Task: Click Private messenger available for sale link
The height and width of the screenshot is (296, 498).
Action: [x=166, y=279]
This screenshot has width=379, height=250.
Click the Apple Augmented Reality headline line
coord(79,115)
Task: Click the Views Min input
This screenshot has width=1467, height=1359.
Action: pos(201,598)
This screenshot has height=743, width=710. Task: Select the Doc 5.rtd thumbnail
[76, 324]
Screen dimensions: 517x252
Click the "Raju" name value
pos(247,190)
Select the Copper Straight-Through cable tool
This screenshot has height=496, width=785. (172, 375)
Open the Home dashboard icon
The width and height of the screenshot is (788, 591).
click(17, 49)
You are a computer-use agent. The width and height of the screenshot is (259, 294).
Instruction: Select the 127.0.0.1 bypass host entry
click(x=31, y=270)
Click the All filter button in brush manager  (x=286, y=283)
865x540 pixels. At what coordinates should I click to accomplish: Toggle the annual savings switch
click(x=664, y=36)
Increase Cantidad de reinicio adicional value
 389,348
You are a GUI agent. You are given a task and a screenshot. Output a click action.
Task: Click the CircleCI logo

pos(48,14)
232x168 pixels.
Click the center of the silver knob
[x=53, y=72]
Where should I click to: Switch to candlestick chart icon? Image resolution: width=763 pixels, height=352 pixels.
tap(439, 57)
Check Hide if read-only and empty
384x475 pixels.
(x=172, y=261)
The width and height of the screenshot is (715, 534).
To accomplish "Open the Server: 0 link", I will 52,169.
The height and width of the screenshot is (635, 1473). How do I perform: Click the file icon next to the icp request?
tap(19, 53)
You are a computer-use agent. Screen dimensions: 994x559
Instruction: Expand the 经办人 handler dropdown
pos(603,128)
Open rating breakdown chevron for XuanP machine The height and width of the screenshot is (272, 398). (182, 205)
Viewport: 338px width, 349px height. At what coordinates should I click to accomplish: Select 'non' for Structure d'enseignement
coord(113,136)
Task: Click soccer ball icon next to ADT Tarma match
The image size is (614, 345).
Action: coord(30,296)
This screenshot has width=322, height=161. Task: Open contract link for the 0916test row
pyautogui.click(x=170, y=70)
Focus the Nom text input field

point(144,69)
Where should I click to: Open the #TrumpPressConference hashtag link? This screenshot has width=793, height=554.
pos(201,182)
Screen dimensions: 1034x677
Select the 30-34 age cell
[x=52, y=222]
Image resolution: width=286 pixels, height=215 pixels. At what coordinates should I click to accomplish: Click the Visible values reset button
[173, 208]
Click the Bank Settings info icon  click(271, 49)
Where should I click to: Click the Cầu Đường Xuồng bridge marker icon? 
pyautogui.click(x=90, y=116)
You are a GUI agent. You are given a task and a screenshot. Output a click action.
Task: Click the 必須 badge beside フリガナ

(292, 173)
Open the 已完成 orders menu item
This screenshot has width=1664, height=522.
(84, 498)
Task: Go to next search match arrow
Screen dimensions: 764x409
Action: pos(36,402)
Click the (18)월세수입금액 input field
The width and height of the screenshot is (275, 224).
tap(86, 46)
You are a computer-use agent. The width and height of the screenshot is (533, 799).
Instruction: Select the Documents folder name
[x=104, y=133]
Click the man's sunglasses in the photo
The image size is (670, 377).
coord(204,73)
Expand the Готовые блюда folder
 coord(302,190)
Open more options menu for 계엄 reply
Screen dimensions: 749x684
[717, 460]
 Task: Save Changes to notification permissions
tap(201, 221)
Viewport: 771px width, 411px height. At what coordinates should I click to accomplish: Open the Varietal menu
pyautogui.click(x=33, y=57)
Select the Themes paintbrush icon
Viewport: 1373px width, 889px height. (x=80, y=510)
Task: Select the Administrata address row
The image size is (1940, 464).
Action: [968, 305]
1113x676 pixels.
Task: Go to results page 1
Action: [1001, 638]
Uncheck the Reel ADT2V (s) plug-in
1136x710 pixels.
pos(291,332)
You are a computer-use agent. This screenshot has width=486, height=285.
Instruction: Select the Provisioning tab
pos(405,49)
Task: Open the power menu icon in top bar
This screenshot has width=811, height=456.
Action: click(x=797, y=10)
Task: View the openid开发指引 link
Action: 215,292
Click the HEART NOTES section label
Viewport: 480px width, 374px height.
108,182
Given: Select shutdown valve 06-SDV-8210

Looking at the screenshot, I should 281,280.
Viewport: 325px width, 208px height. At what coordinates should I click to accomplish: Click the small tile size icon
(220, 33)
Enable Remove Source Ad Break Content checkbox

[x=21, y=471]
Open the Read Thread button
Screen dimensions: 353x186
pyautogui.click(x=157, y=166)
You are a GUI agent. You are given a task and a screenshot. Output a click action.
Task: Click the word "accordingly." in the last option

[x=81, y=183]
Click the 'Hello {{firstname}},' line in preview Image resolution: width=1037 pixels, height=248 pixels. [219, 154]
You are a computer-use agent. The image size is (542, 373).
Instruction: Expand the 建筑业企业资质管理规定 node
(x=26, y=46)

● Goal of the exercise:
Keep every word intact and transcribe the records in full.

● Written answer:
Task: Click Private messenger available for sale link
The height and width of the screenshot is (296, 498).
Action: [x=166, y=279]
This screenshot has width=379, height=250.
Click the Apple Augmented Reality headline line
coord(79,115)
Task: Click the Views Min input
This screenshot has width=1467, height=1359.
Action: pos(201,598)
This screenshot has height=743, width=710. Task: Select the Doc 5.rtd thumbnail
[76, 324]
Screen dimensions: 517x252
Click the "Raju" name value
pos(247,190)
Select the Copper Straight-Through cable tool
This screenshot has height=496, width=785. (172, 375)
Open the Home dashboard icon
The width and height of the screenshot is (788, 591).
click(17, 49)
You are a computer-use agent. The width and height of the screenshot is (259, 294).
Instruction: Select the 127.0.0.1 bypass host entry
click(x=31, y=270)
Click the All filter button in brush manager  (x=286, y=283)
865x540 pixels. At what coordinates should I click to accomplish: Toggle the annual savings switch
click(x=664, y=36)
Increase Cantidad de reinicio adicional value
 389,348
You are a GUI agent. You are given a task and a screenshot. Output a click action.
Task: Click the CircleCI logo

pos(48,14)
232x168 pixels.
Click the center of the silver knob
[x=53, y=72]
Where should I click to: Switch to candlestick chart icon? Image resolution: width=763 pixels, height=352 pixels.
tap(439, 57)
Check Hide if read-only and empty
384x475 pixels.
(x=172, y=261)
The width and height of the screenshot is (715, 534).
To accomplish "Open the Server: 0 link", I will 52,169.
The height and width of the screenshot is (635, 1473). How do I perform: Click the file icon next to the icp request?
tap(19, 53)
You are a computer-use agent. Screen dimensions: 994x559
Instruction: Expand the 经办人 handler dropdown
pos(603,128)
Open rating breakdown chevron for XuanP machine The height and width of the screenshot is (272, 398). (182, 205)
Viewport: 338px width, 349px height. At what coordinates should I click to accomplish: Select 'non' for Structure d'enseignement
coord(113,136)
Task: Click soccer ball icon next to ADT Tarma match
The image size is (614, 345).
Action: coord(30,296)
This screenshot has width=322, height=161. Task: Open contract link for the 0916test row
pyautogui.click(x=170, y=70)
Focus the Nom text input field

point(144,69)
Where should I click to: Open the #TrumpPressConference hashtag link? This screenshot has width=793, height=554.
pos(201,182)
Screen dimensions: 1034x677
Select the 30-34 age cell
[x=52, y=222]
Image resolution: width=286 pixels, height=215 pixels. At what coordinates should I click to accomplish: Click the Visible values reset button
[173, 208]
Click the Bank Settings info icon  click(271, 49)
Where should I click to: Click the Cầu Đường Xuồng bridge marker icon? 
pyautogui.click(x=90, y=116)
You are a GUI agent. You are given a task and a screenshot. Output a click action.
Task: Click the 必須 badge beside フリガナ

(292, 173)
Open the 已完成 orders menu item
This screenshot has width=1664, height=522.
(84, 498)
Task: Go to next search match arrow
Screen dimensions: 764x409
Action: pos(36,402)
Click the (18)월세수입금액 input field
The width and height of the screenshot is (275, 224).
tap(86, 46)
You are a computer-use agent. The width and height of the screenshot is (533, 799).
Instruction: Select the Documents folder name
[x=104, y=133]
Click the man's sunglasses in the photo
The image size is (670, 377).
coord(204,73)
Expand the Готовые блюда folder
 coord(302,190)
Open more options menu for 계엄 reply
Screen dimensions: 749x684
[717, 460]
 Task: Save Changes to notification permissions
tap(201, 221)
Viewport: 771px width, 411px height. At what coordinates should I click to accomplish: Open the Varietal menu
pyautogui.click(x=33, y=57)
Select the Themes paintbrush icon
Viewport: 1373px width, 889px height. (x=80, y=510)
Task: Select the Administrata address row
The image size is (1940, 464).
Action: [968, 305]
1113x676 pixels.
Task: Go to results page 1
Action: [1001, 638]
Uncheck the Reel ADT2V (s) plug-in
1136x710 pixels.
pos(291,332)
You are a computer-use agent. This screenshot has width=486, height=285.
Instruction: Select the Provisioning tab
pos(405,49)
Task: Open the power menu icon in top bar
This screenshot has width=811, height=456.
Action: click(x=797, y=10)
Task: View the openid开发指引 link
Action: 215,292
Click the HEART NOTES section label
Viewport: 480px width, 374px height.
108,182
Given: Select shutdown valve 06-SDV-8210

Looking at the screenshot, I should 281,280.
Viewport: 325px width, 208px height. At what coordinates should I click to accomplish: Click the small tile size icon
(220, 33)
Enable Remove Source Ad Break Content checkbox

[x=21, y=471]
Open the Read Thread button
Screen dimensions: 353x186
pyautogui.click(x=157, y=166)
You are a GUI agent. You are given a task and a screenshot. Output a click action.
Task: Click the word "accordingly." in the last option

[x=81, y=183]
Click the 'Hello {{firstname}},' line in preview Image resolution: width=1037 pixels, height=248 pixels. [219, 154]
You are a computer-use agent. The image size is (542, 373).
Instruction: Expand the 建筑业企业资质管理规定 node
(x=26, y=46)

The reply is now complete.